The defenders stated that the breastwork and road had existed in much the same condition for more than forty years, that the drains were led according to the natural fall of the water, and that the only obstruction to the stream which really occurred was higher up the burn than the breastwork, where, at a bend in the burn, there had been a choking up of its course, owing to certain bushes and debris being caught in the flood.
The pursuer pleaded—“(1) An opus manufactum having been constructed by the principal defender, or with her knowledge and authority, in the bed or course of the burn in question, she is liable for any damage that may have been occasioned through its presence to the pursuer as a neighbouring proprietor. (2) The pursuer's property having been damaged by the diversion of the water caused by the opus manufactum in question, the principal defender is bound to make good the said damage to the pursuer.”
The defenders pleaded—“(3) The overflow complained of having resulted from natural causes at a point removed from the said embankment, the defenders cannot be made responsible to the pursuer for any damage that may have resulted therefrom. (4) Even assuming that the said damage was connected with the existence and construction of the breastwork, the defenders are not liable in damages, in respect, first, the flood on the occasion in question was unprecedented, and such as could not have been anticipated, and second, the breastwork has existed in its present position, and of its present construction, from time immemorial or at all events anterior to 1880 when the pursuer acquired his property, or otherwise any changes effected on the breastwork since the pursuer acquired his feu have been executed in the full knowledge and with the acquiescence of the pursuer.”

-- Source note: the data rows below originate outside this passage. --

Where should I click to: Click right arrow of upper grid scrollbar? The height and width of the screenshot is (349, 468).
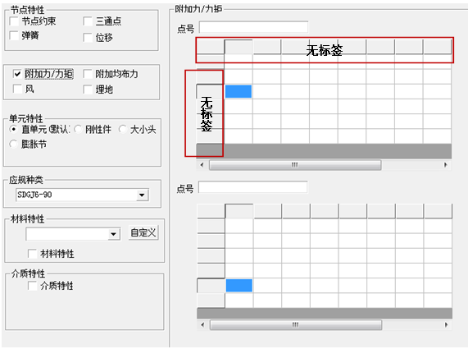(446, 165)
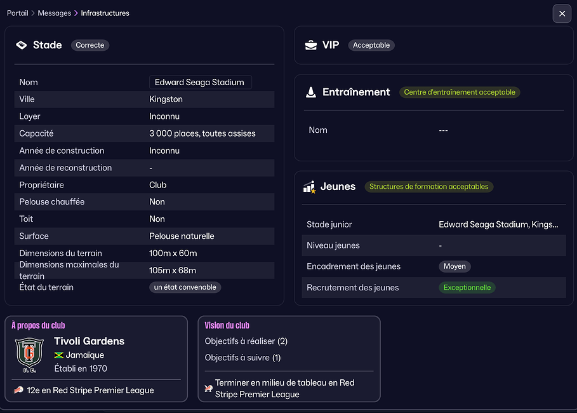Open the Tivoli Gardens club name link
Screen dimensions: 577x413
(89, 341)
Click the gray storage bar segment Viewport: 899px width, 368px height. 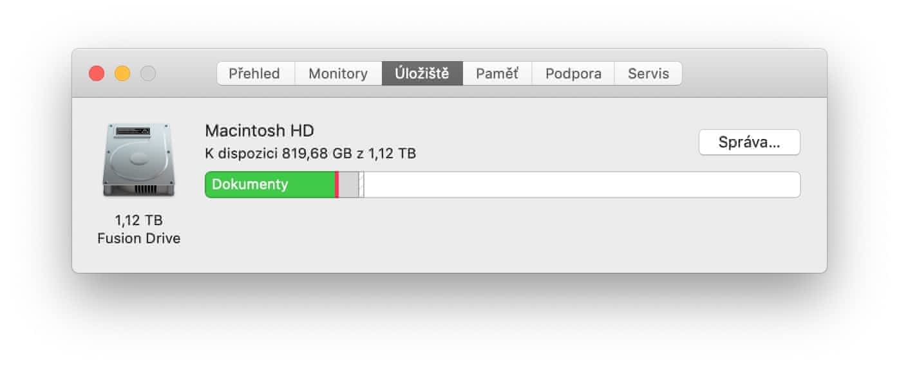coord(348,185)
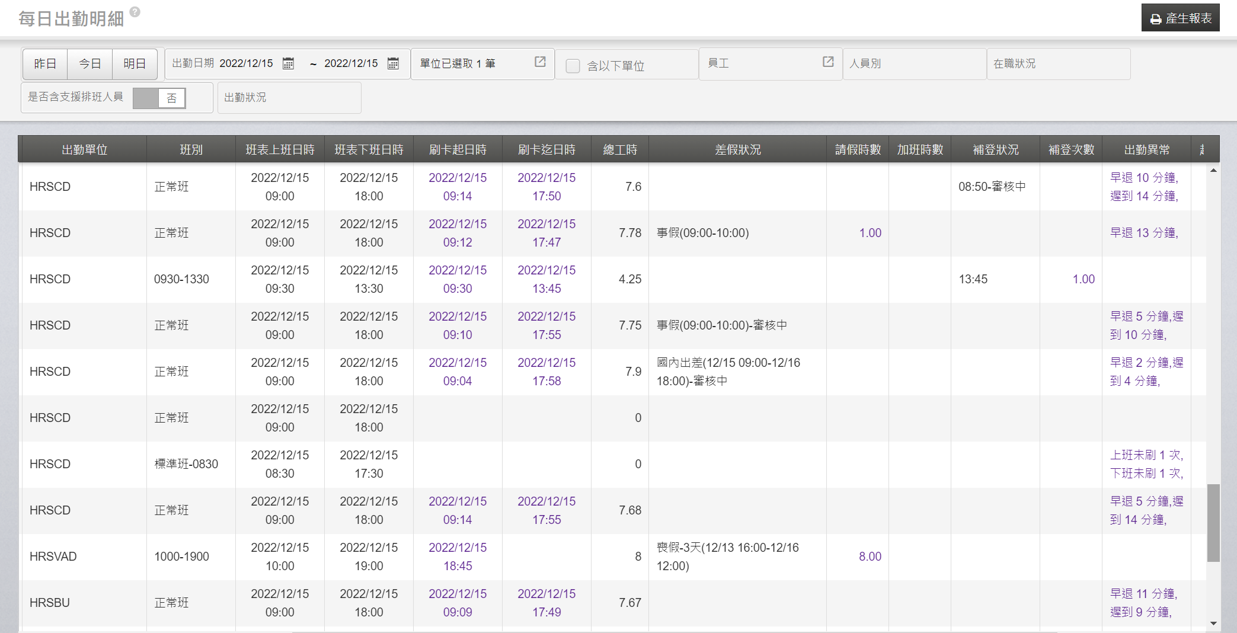Open the employee selection popup icon

point(828,62)
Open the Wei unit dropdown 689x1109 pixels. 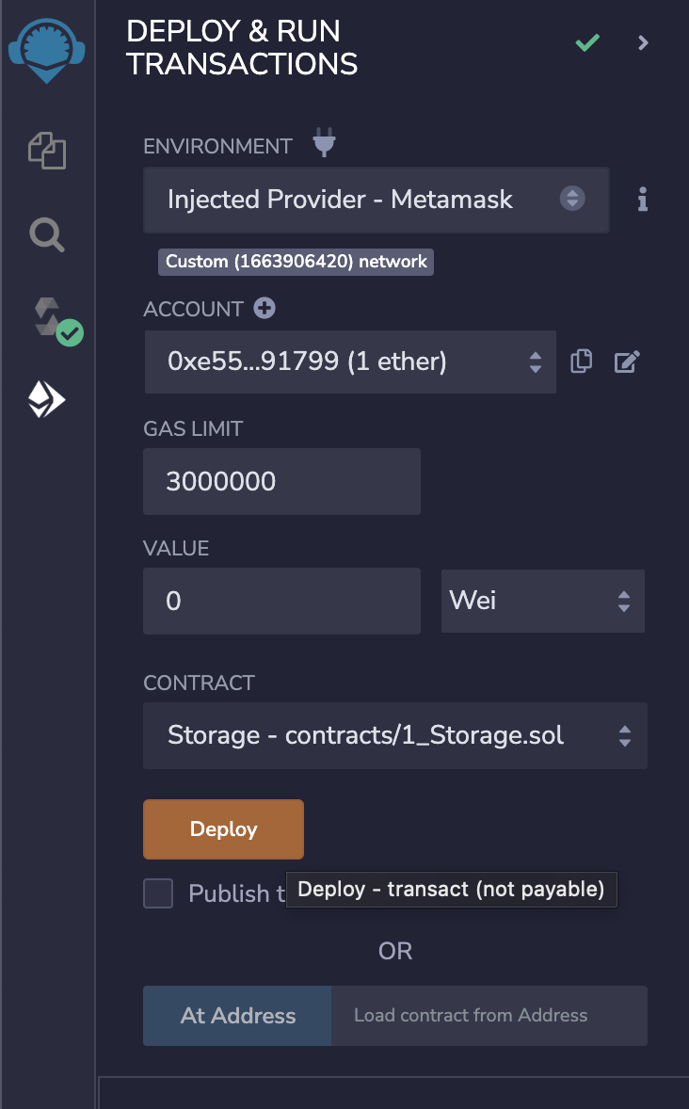(542, 601)
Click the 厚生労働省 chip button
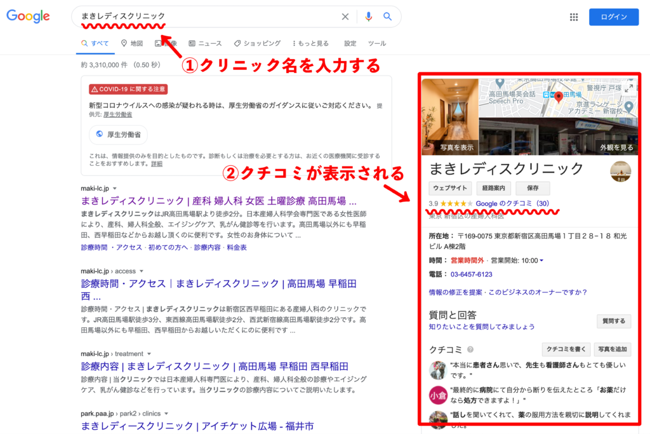Viewport: 650px width, 434px height. pos(119,135)
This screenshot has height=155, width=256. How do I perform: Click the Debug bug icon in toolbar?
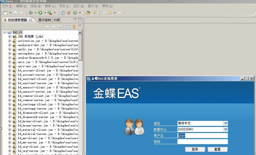[x=31, y=13]
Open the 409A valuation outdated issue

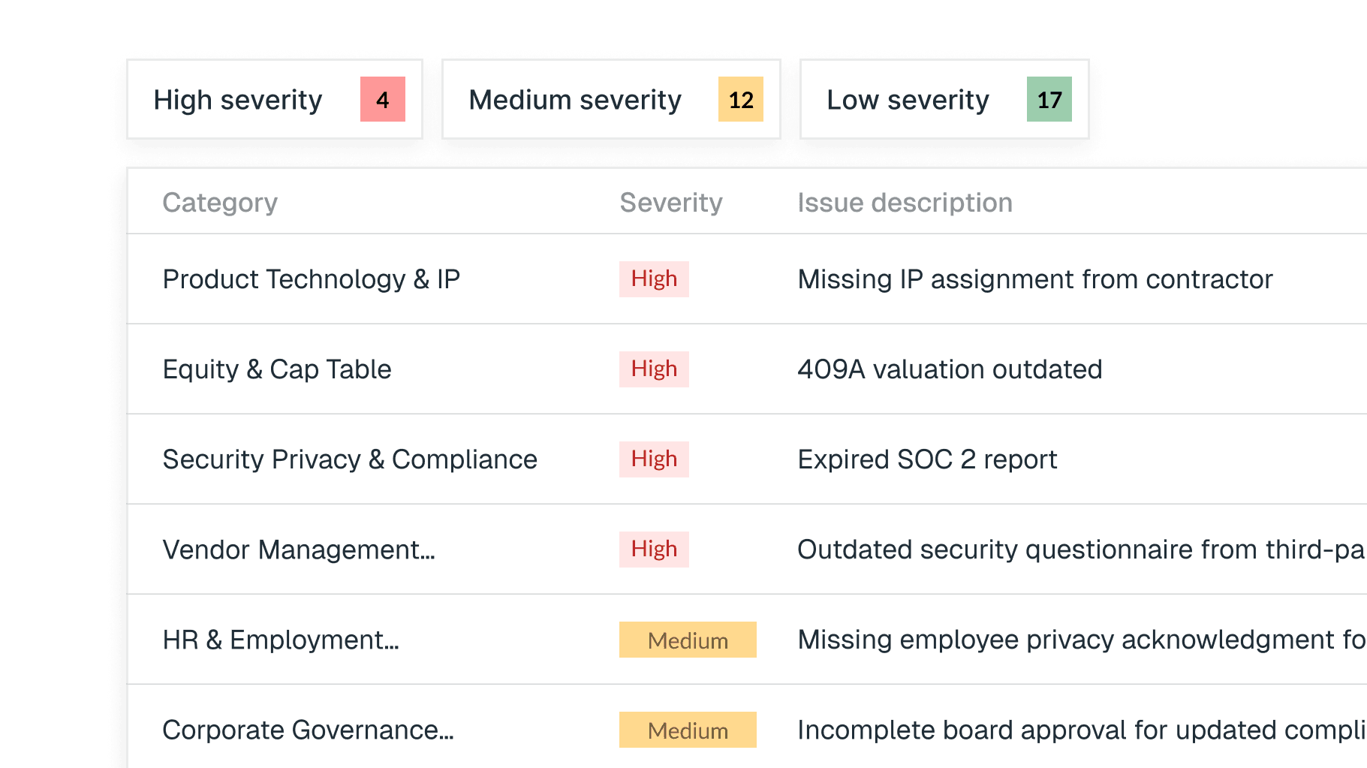[949, 369]
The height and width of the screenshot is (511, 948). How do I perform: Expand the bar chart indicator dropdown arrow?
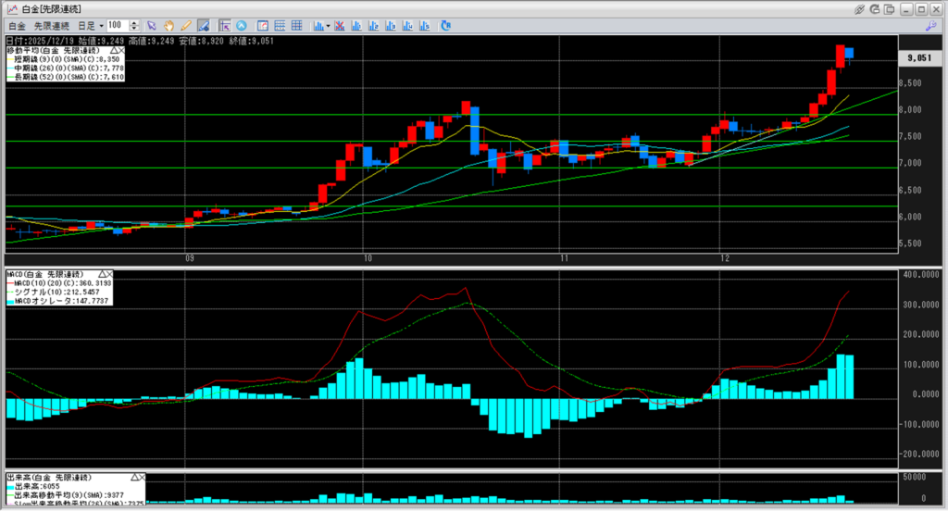coord(328,25)
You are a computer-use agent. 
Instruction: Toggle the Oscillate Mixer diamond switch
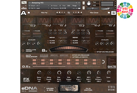coord(23,50)
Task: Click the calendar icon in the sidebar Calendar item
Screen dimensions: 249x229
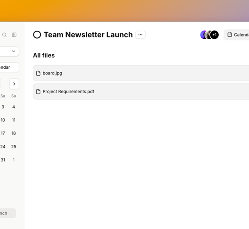Action: pyautogui.click(x=1, y=67)
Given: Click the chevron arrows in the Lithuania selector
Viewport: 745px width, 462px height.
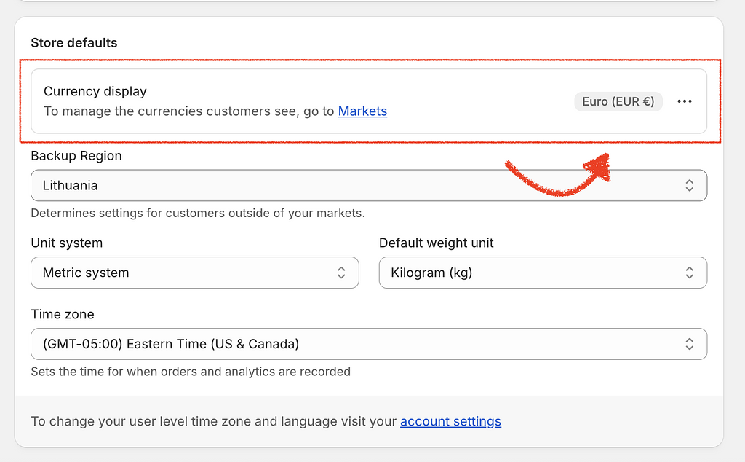Looking at the screenshot, I should click(689, 186).
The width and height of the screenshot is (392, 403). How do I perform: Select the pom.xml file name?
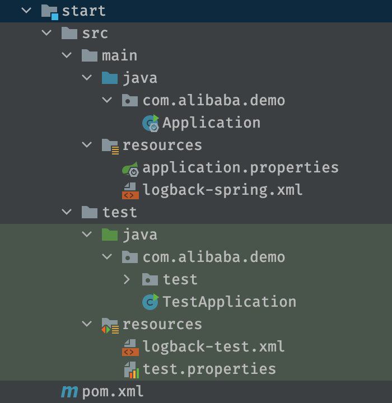tap(113, 392)
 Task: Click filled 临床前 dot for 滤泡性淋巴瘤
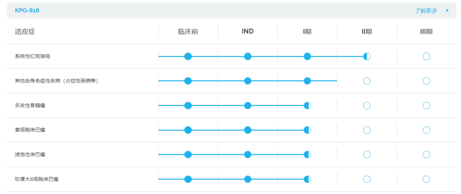(x=188, y=154)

On 2d November 1886 the Sheriff-Substitute ( Campion) pronounced an interlocutor finding—[ After findings as to the lie of the ground to the effect above given]—“(3) That said hills were sheep drained by the defenders in 1884. (4) That at the point where the said farm road crosses the burn the road was repaired in 1884 in such a manner as to form a solid structure or breastwork. (5) That the effect of these operations was to cause a silting up of mud or sand in the bed of the burn above this structure or breastwork. (6) That on 12th September 1885 there was an exceptionally heavy fall of rain, causing a flood in the burn. (7) That this silting up of the bed of the burn and the stones which, brought down by the flood, collected there, had the effect of damming back the water coming down the burn, so as to cause it to overflow a little distance above where said obstruction occurred. (8) That the flood thus created ran south on to the farm road till it met with a rise, when it turned down across the field and Campbell Road till it reached the walls of pursuer's property. (9) That the body of water, pressing against the wall, overturned it, and rushing over pursuer's property, caused considerable damage: Finds that said damage was the result of the operations conducted by defenders or by persons for whom they are responsible, and that they are accordingly liable in the same; assesses the amount at the sum of £70 sterling.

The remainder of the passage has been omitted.